§ **Wybrany fragment**:
□ □ □

Zgodnie z ideą propagowania zdrowego trybu życia sięgają po niebanalne, prozdrowotne przepisy. Są mistrzyniami w przygotowywaniu tak oryginalnych przysmaków, jak krem z batatów z curry, zupa toskańska ze szpinakiem, miód z pokrzywy, wegańskie czekoladki. Podczas Festiwalu Kwiatów Jadalnych w Dobrzycy zaskoczyły smakoszy wykwintną bezą różaną ze smażoną gruszką i lodami własnej produkcji, a także kurkowymi pierogami z kwiatami nasturcji.
– Gotowanie to nasza pasja. Preferujemy aromatyczną, lekką kuchnię, ale nie namawiamy do odchudzania – zapewnia Daria Stasiak. – Dziewczyny, akceptujcie swoje ciało bez względu na rozmiar. Bądźcie szczęśliwe!

□ □ □

§ **Podane informacje**:
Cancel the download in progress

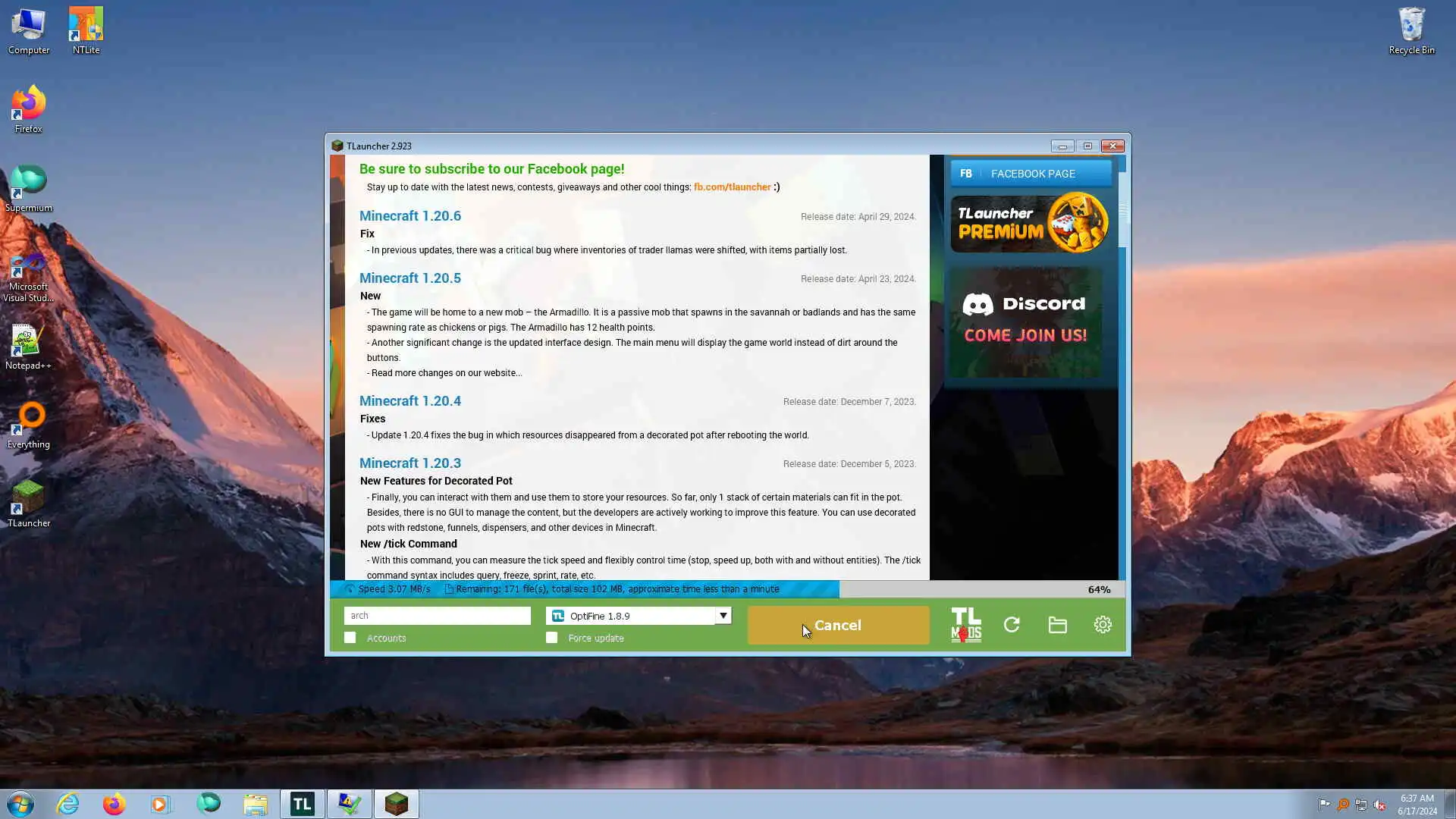[838, 626]
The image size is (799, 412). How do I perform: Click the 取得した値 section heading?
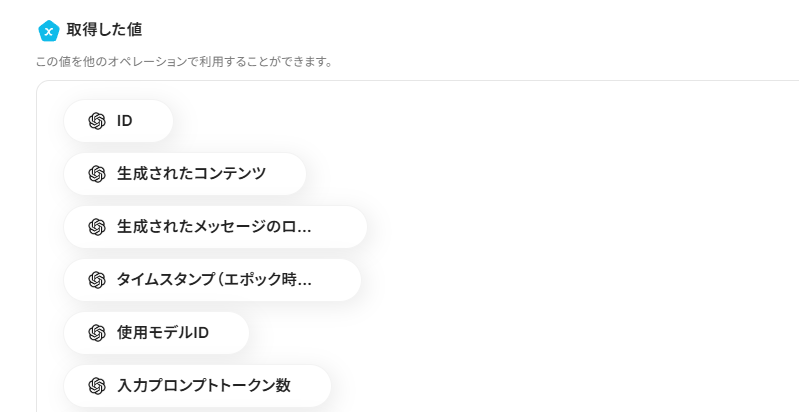pyautogui.click(x=104, y=30)
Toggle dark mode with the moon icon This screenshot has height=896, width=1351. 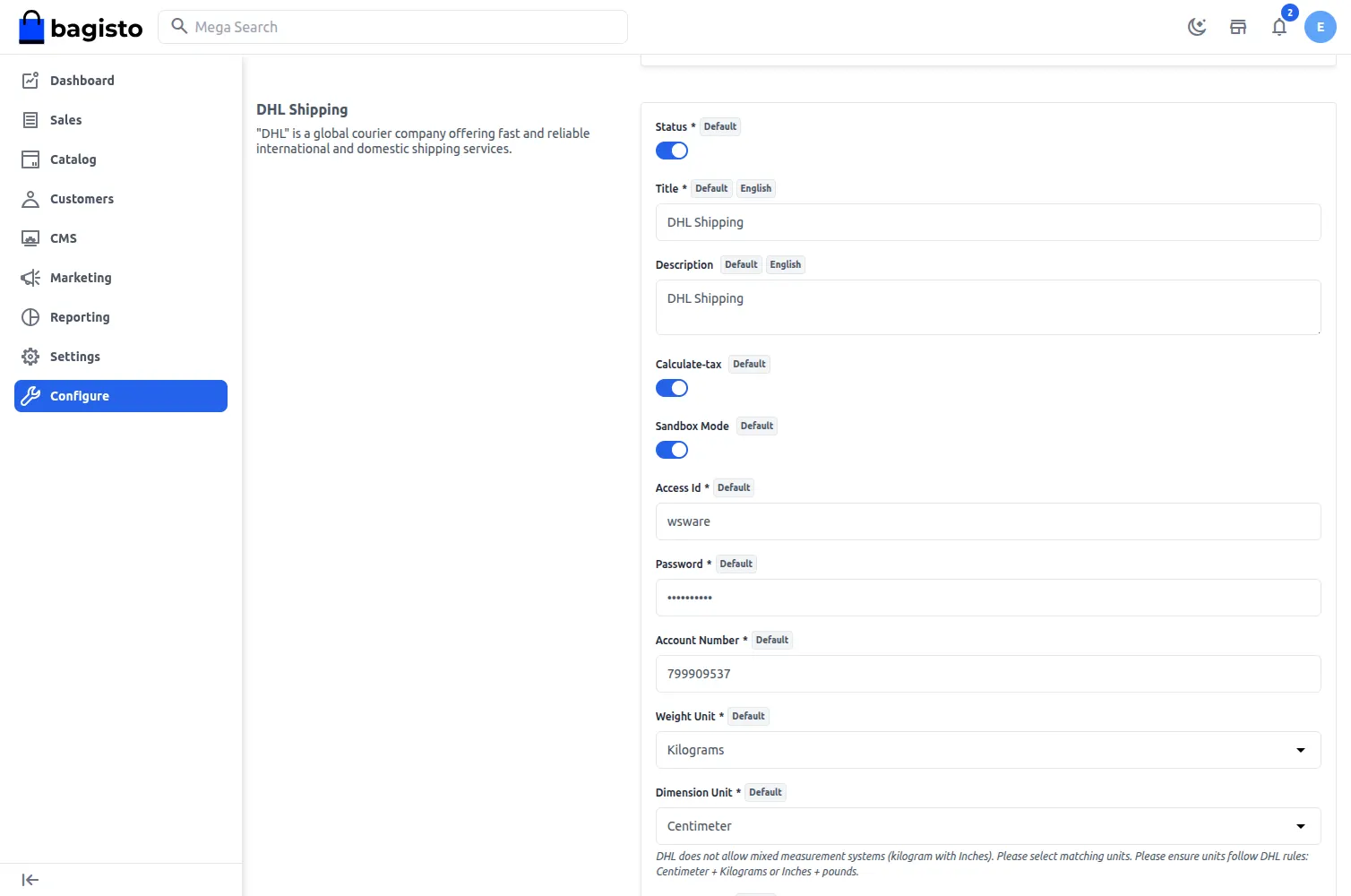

□ □ □

§ **Zadanie 1**:
Podczas jakiego wydarzenia w Dobrzycy smakosze zostali zaskoczeni bezą różaną według fragmentu o gotowaniu?
§ **Zadanie 2**:
Skopiuj dosłownie z fragmentu o gotowaniu cały tekst od słów „Zgodnie z ideą” w dół aż po słowa „z kwiatami nasturcji.”.
Podane wiersze nie mają tu żadnego znaczenia.

§ **Poprawna odpowiedź 1**:
Podczas Festiwalu Kwiatów Jadalnych.

§ **Poprawna odpowiedź 2**:
Zgodnie z ideą propagowania zdrowego trybu życia sięgają po niebanalne, prozdrowotne przepisy. Są mistrzyniami w przygotowywaniu tak oryginalnych przysmaków, jak krem z batatów z curry, zupa toskańska ze szpinakiem, miód z pokrzywy, wegańskie czekoladki. Podczas Festiwalu Kwiatów Jadalnych w Dobrzycy zaskoczyły smakoszy wykwintną bezą różaną ze smażoną gruszką i lodami własnej produkcji, a także kurkowymi pierogami z kwiatami nasturcji.